10 issues the life and annuity industry should examineNews added by National Underwriter on January 17, 2013
By Michael K. Stanley
Carriers need to remain nimble and ready to innovate and adjust in a persistently difficult economic environment that is struggling slowly to regain its footing.
Deloitte’s “2013 Life Insurance and Annuity Industry Outlook: Considering new directions in a recovering economy,“ offers senior insurance executives 10 issues that they should contemplate as they navigate through 2013.
There are, however, macroeconomic issues that, although out of many carriers’ direct control, have a direct impact. The slow growth of the economy has rendered many consumers with little discretionary spending. Convincing them that this money would serve them best if it were invested into a life insurance policy or an annuity is exceedingly difficult even for sales-savvy agents.
The global economy, like the U.S. economy, is also mired in lethargy. The Greek and Spanish sovereign debt crisis is scaring the markets and reverberations are being felt far outside of the eurozone. Growth rates in China are also slowing down trade which hinders progress in the U.S. and global economy.
The authors of the report caution that many of the 10 issues are not new, however, they remain both relevant and essential to operating in the current environment.
The Deloitte research team broke the 10 important issues into four sub categories: financial, marketing, management and regulatory.
The first important issue in the financial category is: Picking your spots: Making hard decisions about where to compete. Deloitte feels that insurers need to put thought into reconfiguring their product mix, policy features and distribution options. Group life may be a potential opportunity for carriers as employers slowly but steadily expand and pension obligations continue to be transferred to insurers as part of a large group annuity contract. Insurers should look at the oft-documented and underinsured middle market as a viable target. Developing markets are another opportunity. However, carriers should perform due diligence when examining both cultural and regulatory hurdles. Carriers should also examine states within the country that are recovering quicker than average and focus their attention there.
The second issue under the financial category is: Mergers and acquisitions could change the insurance landscape. Due to the low interest rate environment for couples with new capital requirements, some life insurers may utilize their coveted capital and invest it in expanding business lines that drive growth. Due to pressures from a protracted low interest rate environment which limits investment income, thus presenting a challenge for insurers to fulfill their responsibilities as far as policy guarantees, carriers may also look to shed business segments that do not make enough money. As far as annuities are concerned, carriers may want to contemplate buying out unprofitable legacy contracts.

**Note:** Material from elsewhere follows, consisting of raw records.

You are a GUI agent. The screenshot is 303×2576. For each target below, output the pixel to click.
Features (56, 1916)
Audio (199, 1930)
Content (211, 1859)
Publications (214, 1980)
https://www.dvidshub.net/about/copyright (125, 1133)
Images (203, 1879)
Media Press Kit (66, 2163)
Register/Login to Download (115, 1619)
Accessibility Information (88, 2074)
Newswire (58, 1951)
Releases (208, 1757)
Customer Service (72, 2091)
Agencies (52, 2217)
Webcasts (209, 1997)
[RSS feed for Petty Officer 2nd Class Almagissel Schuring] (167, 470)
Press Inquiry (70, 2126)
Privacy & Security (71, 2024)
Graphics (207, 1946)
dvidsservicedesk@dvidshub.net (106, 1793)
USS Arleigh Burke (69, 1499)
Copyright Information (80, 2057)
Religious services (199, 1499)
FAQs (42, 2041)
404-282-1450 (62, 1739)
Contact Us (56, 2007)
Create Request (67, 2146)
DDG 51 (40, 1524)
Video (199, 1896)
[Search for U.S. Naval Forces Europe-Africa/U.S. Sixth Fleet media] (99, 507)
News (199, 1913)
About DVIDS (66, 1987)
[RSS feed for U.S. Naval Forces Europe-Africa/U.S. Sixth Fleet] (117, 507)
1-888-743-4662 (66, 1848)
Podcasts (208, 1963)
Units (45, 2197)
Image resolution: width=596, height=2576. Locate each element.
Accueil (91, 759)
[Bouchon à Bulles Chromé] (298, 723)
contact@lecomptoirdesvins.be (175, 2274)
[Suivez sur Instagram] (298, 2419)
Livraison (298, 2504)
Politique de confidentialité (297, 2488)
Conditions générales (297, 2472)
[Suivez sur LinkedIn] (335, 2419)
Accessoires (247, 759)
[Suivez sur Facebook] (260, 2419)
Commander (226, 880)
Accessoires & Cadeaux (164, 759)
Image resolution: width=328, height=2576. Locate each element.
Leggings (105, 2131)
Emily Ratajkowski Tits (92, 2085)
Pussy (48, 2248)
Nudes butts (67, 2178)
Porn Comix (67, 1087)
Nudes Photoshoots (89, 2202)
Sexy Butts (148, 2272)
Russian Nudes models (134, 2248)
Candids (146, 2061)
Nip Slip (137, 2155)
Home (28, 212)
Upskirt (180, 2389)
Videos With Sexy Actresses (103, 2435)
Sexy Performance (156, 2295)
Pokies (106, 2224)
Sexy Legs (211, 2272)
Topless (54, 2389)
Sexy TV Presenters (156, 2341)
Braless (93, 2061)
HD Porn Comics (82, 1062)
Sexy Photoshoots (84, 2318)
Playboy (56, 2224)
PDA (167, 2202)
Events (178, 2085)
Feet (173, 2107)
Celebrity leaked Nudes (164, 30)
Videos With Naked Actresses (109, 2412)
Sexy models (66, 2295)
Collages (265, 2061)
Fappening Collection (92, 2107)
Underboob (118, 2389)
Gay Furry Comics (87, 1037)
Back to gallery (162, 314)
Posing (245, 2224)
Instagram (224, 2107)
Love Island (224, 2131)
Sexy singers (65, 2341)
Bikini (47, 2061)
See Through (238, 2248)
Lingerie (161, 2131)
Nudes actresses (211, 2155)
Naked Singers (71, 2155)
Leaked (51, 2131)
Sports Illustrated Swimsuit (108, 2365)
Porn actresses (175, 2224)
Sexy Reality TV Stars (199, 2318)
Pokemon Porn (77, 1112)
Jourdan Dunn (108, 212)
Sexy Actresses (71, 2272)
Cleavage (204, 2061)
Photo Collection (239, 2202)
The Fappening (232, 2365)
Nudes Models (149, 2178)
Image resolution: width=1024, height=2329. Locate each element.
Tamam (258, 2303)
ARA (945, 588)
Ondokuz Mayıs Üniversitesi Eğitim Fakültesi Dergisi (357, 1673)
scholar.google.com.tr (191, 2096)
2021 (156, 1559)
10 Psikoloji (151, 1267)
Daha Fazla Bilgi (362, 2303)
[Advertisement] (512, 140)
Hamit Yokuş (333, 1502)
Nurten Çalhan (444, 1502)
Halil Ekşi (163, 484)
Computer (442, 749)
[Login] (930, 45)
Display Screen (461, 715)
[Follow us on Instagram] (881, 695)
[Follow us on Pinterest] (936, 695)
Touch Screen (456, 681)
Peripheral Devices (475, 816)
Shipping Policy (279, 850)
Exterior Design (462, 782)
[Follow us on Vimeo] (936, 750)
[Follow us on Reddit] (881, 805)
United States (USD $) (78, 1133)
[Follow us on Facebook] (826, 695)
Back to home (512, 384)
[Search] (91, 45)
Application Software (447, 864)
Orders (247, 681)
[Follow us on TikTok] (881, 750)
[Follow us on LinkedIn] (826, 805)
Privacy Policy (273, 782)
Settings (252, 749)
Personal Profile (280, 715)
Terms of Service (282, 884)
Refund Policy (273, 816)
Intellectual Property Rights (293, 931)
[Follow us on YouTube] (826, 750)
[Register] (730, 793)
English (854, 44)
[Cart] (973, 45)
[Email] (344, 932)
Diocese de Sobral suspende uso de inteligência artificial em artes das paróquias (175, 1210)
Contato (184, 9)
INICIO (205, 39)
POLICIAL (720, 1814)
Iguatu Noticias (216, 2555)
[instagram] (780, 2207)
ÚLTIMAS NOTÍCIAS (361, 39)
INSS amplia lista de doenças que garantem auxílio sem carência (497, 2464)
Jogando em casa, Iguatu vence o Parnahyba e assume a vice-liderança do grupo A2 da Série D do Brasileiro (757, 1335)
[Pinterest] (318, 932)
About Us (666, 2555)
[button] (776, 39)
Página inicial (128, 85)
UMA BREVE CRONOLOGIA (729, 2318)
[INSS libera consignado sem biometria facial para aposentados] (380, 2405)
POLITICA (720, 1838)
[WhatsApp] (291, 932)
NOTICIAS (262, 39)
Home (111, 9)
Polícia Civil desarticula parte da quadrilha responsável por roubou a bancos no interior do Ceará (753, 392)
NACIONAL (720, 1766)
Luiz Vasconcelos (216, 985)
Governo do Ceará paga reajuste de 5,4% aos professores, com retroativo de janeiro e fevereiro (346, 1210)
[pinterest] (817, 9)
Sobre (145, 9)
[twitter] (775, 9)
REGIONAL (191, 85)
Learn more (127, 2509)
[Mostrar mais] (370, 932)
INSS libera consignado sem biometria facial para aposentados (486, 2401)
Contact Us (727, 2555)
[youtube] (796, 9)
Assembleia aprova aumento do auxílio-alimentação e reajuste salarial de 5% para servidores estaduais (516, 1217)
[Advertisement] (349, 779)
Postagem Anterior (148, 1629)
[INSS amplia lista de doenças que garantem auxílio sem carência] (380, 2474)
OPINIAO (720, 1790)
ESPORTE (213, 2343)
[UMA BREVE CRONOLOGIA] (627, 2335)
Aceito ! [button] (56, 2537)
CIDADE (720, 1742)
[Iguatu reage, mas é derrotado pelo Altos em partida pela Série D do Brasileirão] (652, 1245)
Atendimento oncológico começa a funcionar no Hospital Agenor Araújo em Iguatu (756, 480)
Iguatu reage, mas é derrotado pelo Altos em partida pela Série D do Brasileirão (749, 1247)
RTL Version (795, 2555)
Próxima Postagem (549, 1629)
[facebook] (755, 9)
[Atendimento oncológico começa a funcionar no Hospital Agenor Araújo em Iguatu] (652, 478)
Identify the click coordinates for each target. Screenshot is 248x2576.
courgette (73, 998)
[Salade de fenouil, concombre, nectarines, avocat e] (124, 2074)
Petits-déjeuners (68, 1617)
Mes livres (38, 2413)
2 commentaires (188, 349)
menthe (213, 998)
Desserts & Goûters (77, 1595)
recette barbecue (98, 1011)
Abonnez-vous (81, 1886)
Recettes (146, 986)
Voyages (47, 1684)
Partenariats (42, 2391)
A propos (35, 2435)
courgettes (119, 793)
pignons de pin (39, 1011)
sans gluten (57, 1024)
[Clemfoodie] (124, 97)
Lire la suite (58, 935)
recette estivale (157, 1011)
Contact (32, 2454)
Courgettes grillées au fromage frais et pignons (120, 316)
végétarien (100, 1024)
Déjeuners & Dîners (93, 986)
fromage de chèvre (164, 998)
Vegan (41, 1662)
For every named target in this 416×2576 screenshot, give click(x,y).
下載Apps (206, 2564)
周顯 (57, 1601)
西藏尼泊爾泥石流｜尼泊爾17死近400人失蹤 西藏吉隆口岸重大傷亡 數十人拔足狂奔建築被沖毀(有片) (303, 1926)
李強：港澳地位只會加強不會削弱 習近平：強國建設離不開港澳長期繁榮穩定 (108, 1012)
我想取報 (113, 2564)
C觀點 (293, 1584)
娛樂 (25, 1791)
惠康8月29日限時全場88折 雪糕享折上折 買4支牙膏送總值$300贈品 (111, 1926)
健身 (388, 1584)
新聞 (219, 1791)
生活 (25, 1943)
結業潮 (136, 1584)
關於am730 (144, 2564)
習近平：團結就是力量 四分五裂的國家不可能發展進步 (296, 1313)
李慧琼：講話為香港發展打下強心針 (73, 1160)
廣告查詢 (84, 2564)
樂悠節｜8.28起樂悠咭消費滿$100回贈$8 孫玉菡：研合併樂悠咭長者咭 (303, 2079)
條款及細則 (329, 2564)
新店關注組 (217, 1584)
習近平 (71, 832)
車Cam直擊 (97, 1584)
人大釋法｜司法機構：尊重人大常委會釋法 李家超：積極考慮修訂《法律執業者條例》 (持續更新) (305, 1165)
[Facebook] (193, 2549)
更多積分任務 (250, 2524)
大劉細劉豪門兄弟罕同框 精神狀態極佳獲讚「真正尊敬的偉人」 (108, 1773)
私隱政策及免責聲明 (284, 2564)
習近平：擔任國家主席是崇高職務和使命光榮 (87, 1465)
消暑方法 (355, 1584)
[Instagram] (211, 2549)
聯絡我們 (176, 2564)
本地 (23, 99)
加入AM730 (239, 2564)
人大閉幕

The third issue in the financial category is: Low yields prompt search for more lucrative investment options. The Federal Reserve has unequivocally stated that interest rates are going to remain historically low through the middle of 2015. Therefore, carriers must begin to think about ways to compensate for their diminished investment income. Carriers will most likely focus on assets that generate higher absolute returns, leading questions as to whether marginally improved spreads justify increases in portfolio risks and a potential for higher capital requirements. Deloitte encourages small employers to think about outsourcing alternative investment management to third-party asset managers whose expertise surpasses their own. De-risking should continue including the decreasing guaranteed benefit products unless carriers have sufficient investment income to fulfill their responsibilities. Deloitte feels that sophisticated portfolio management may become commonplace.
In the marketing realm the first issue mentioned in the report is: Special delivery: Expanding distribution options. Gaps in the distribution models for life and annuity companies are often discussed, yet, concerns linger. The underinsured middle market is a prime example. Carriers may need to rethink the incentives that they give agents to sell to this demographic as many avoid doing so due to low commissions. Direct-to-consumer marketing may be one way that carriers can reach this market. Carriers should also reassess their relationship with intermediaries in order to maximize productivity. Advanced analytics should begin to play a more important role as carriers look at what distribution methods drive the most growth.
The second issue under the marketing category is: Expanding the net: Bringing new segments into the fold. Carriers can no longer operate under the “business as usual model,” and the need to branch out from the overcrowded mass affluent market and look to underdeveloped new territory. In order to do so, carriers should look at their distribution networks and try and think of lower cost vehicles. Deloitte expects insurers to work with retail credit centers and health exchanges to ease the burden of doing business with the middle market. Innovation must happen, or insurers will not be able to survive the ‘new normal.’
The third issue under the marketing category is: Cracking the code on the retirement income market. U.S. consumers do not feel that they are adequately prepared for retirement with three out of 10 saying they feel secure. This presents a huge opportunity. Although consumers said that there are trust issues muddying the waters of their relationship with financial professionals, this is something that can be overcome easily with proper conduct. Educational material should be disseminated and insurers should then try and capitalize on this demographic.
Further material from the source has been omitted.